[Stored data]

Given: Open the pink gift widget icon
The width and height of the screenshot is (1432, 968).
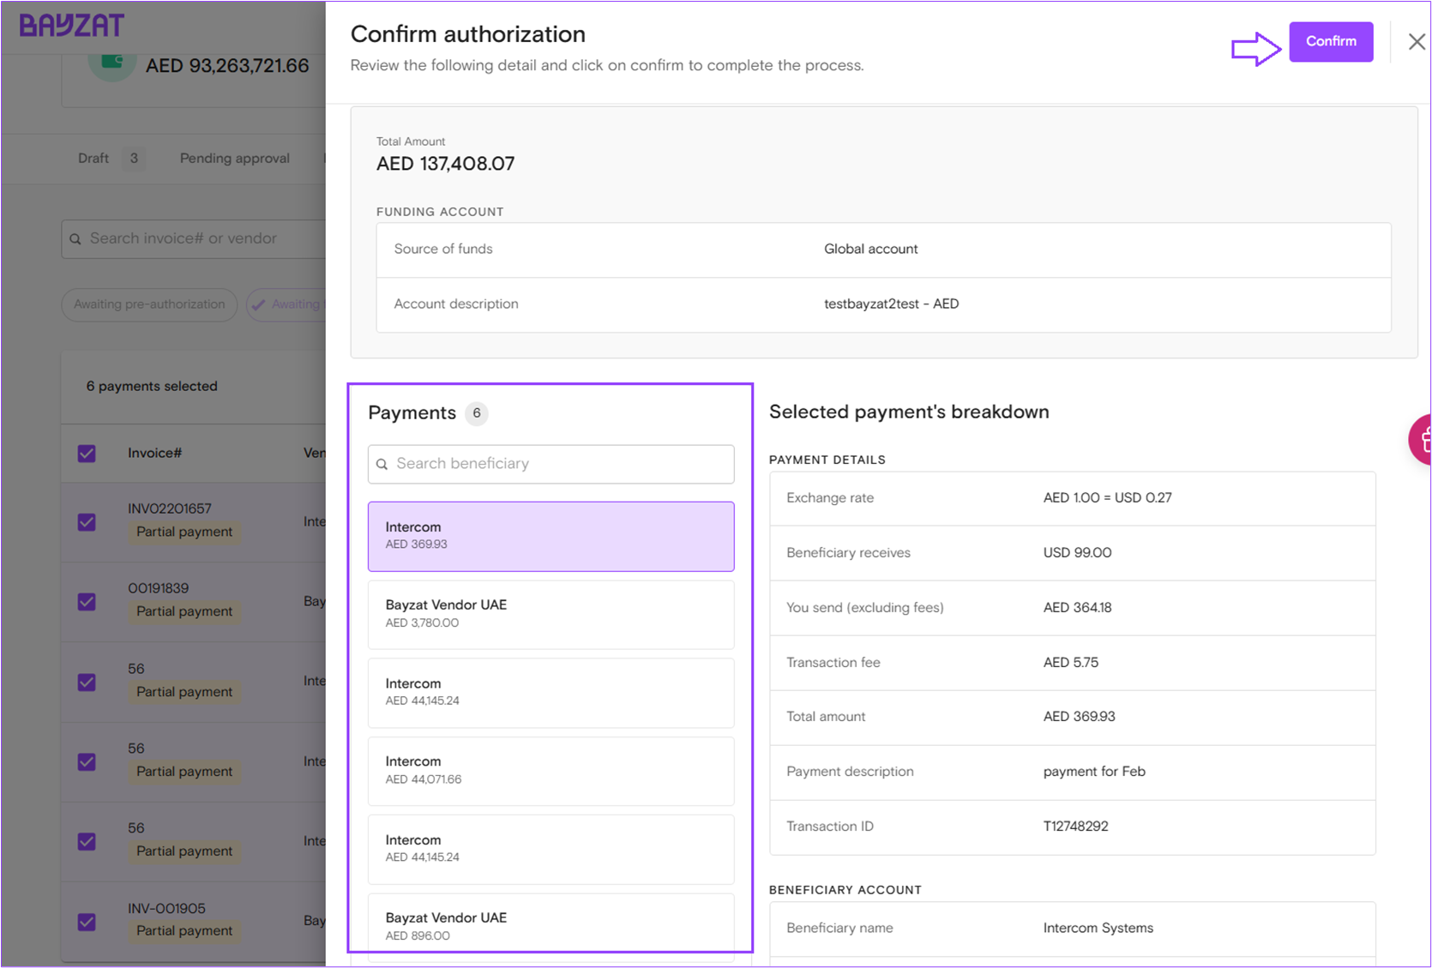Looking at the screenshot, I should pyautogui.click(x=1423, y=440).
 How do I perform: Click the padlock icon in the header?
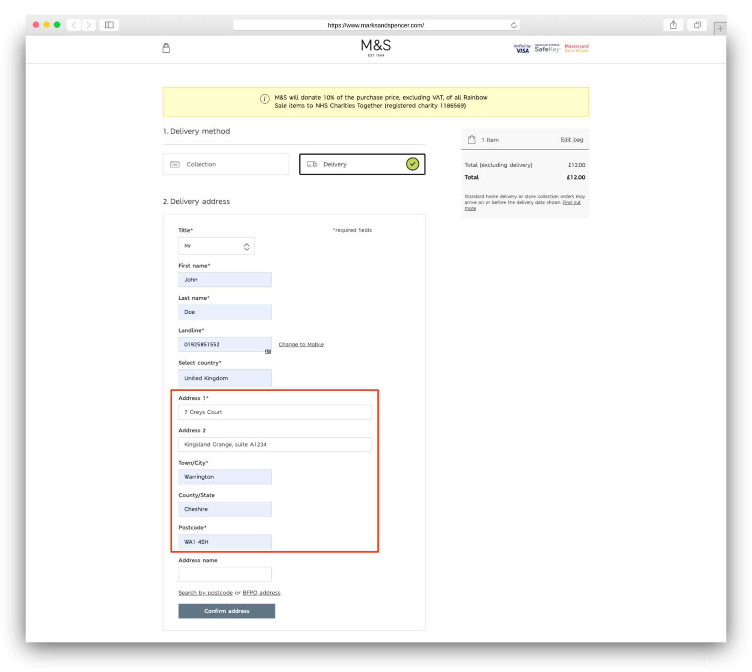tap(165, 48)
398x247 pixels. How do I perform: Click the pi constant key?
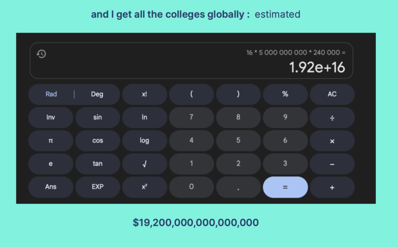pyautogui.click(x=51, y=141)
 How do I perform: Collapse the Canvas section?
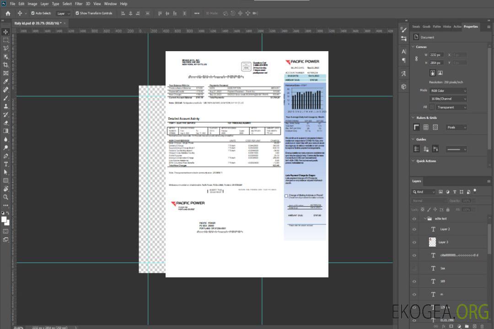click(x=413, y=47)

**EXERCISE AIM:** From the line that contains "398x247 pixels. How" to the final line of the entries, reproduce every line exactly, both ends included. Leave out all pictures.

**REPLY TO THE EXERCISE:**
398x247 pixels. How do I perform: Click the pi constant key?
pyautogui.click(x=51, y=141)
 How do I perform: Collapse the Canvas section?
click(x=413, y=47)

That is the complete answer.